Supplied entries: Begin
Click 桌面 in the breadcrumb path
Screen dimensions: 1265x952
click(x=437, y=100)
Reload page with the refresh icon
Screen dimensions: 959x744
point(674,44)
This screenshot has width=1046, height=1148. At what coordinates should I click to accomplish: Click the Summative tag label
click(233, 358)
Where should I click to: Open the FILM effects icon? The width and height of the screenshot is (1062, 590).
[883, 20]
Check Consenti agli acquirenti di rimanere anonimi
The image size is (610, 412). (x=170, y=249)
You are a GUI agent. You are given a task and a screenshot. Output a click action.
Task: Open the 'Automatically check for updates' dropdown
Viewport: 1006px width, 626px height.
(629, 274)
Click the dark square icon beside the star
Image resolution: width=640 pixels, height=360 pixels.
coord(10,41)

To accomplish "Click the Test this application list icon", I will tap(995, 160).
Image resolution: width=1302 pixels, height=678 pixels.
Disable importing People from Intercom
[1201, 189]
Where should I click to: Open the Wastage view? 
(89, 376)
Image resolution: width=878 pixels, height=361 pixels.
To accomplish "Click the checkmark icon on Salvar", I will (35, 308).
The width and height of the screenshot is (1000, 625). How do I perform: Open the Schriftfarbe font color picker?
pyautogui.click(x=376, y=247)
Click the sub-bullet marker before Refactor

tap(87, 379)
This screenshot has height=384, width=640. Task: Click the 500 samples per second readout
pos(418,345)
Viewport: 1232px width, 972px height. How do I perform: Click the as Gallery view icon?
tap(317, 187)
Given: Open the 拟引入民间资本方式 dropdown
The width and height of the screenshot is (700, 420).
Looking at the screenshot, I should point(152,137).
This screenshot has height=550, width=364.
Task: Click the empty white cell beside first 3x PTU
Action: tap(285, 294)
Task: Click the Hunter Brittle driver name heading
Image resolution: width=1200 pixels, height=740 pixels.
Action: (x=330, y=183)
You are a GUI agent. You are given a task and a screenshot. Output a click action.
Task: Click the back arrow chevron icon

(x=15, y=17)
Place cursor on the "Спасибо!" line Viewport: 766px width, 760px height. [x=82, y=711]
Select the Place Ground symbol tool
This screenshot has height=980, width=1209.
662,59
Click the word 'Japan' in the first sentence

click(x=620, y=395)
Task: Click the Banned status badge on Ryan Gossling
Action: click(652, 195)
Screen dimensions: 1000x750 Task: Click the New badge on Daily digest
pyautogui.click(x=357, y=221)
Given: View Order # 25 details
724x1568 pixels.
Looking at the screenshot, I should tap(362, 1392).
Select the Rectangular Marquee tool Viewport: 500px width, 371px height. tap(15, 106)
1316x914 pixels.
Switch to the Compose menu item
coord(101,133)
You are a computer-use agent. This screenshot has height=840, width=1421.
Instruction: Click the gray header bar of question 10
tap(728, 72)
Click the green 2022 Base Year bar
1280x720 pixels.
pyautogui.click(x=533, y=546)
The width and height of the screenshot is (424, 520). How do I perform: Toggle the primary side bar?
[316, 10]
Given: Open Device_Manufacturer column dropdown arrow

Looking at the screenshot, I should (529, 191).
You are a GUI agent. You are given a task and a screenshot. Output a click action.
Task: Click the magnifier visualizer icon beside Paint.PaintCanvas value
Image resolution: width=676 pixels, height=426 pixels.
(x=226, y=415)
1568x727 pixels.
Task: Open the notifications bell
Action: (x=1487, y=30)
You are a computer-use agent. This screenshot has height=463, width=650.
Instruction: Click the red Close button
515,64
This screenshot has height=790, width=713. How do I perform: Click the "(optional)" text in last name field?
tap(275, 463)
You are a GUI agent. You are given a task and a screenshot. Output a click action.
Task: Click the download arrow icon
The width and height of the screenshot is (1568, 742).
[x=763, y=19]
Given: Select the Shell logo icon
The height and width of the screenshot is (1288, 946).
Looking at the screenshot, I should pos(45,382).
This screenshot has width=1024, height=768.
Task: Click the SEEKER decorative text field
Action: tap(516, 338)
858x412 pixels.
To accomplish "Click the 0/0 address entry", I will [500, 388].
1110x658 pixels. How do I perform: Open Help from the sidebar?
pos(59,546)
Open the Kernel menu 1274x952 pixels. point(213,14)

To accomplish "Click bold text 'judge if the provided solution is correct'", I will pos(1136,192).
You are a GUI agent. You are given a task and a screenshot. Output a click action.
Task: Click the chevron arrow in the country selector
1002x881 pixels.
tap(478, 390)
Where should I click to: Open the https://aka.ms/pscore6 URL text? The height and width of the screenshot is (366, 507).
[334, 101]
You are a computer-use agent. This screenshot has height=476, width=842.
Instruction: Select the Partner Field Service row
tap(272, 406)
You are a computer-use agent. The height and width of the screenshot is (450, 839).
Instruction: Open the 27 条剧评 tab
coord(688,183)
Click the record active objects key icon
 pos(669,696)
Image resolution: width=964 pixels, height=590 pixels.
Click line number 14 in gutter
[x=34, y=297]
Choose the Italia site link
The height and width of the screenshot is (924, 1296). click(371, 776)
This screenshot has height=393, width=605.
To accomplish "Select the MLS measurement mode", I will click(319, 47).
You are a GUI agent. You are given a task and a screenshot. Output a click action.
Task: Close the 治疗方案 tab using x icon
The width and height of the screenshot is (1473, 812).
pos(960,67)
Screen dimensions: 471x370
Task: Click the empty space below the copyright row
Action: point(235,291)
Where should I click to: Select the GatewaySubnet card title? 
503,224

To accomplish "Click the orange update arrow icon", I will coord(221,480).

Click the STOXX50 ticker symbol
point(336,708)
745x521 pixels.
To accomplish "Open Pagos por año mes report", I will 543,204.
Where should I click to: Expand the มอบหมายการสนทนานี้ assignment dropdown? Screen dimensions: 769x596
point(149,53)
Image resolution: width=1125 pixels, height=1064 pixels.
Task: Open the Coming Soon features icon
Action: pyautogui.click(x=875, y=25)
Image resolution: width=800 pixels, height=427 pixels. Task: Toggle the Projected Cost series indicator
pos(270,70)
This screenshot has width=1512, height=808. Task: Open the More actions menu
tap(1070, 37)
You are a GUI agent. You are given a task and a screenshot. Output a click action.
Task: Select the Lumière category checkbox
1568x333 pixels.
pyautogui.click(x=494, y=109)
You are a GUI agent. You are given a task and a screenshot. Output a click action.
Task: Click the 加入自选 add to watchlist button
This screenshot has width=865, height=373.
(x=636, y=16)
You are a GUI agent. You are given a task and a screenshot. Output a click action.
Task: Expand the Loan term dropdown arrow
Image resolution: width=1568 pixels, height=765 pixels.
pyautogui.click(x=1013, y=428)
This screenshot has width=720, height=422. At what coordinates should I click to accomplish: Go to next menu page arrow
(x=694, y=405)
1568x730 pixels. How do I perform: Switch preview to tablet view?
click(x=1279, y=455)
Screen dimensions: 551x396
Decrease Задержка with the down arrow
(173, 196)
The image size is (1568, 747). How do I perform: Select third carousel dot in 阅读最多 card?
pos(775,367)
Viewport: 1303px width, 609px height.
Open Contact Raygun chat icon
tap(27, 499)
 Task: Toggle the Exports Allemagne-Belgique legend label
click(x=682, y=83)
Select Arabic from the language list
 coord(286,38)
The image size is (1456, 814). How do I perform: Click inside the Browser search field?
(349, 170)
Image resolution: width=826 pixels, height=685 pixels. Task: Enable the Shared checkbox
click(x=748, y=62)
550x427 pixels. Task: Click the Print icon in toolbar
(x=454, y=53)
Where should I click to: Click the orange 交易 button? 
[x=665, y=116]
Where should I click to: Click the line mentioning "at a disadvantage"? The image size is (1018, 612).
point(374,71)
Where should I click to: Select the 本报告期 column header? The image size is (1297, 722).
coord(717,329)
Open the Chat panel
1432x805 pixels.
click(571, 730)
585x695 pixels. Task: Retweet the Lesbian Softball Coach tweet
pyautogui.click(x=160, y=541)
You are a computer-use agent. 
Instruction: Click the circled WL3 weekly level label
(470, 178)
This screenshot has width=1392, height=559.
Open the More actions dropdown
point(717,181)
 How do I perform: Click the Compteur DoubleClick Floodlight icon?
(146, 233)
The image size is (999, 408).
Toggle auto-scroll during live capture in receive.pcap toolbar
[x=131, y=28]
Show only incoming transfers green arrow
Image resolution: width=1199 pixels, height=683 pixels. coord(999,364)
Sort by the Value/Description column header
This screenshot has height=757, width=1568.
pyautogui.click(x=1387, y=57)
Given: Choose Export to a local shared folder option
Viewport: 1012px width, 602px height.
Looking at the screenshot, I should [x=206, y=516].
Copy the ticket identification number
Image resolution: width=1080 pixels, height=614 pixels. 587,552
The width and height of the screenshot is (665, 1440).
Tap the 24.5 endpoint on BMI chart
Supplied entries: End
§ **About this task**: With the first line being the one containing "Where should I click to: Select the 本报告期" and the last line the one containing "The image size is (999, 408).", transcribe exactly the lines above that fall in that range.

§ **Solution below**:
Where should I click to: Select the 本报告期 column header? The image size is (1297, 722).
coord(717,329)
Open the Chat panel
1432x805 pixels.
click(571, 730)
585x695 pixels. Task: Retweet the Lesbian Softball Coach tweet
pyautogui.click(x=160, y=541)
You are a computer-use agent. 
Instruction: Click the circled WL3 weekly level label
(470, 178)
This screenshot has width=1392, height=559.
Open the More actions dropdown
point(717,181)
 How do I perform: Click the Compteur DoubleClick Floodlight icon?
(146, 233)
The image size is (999, 408).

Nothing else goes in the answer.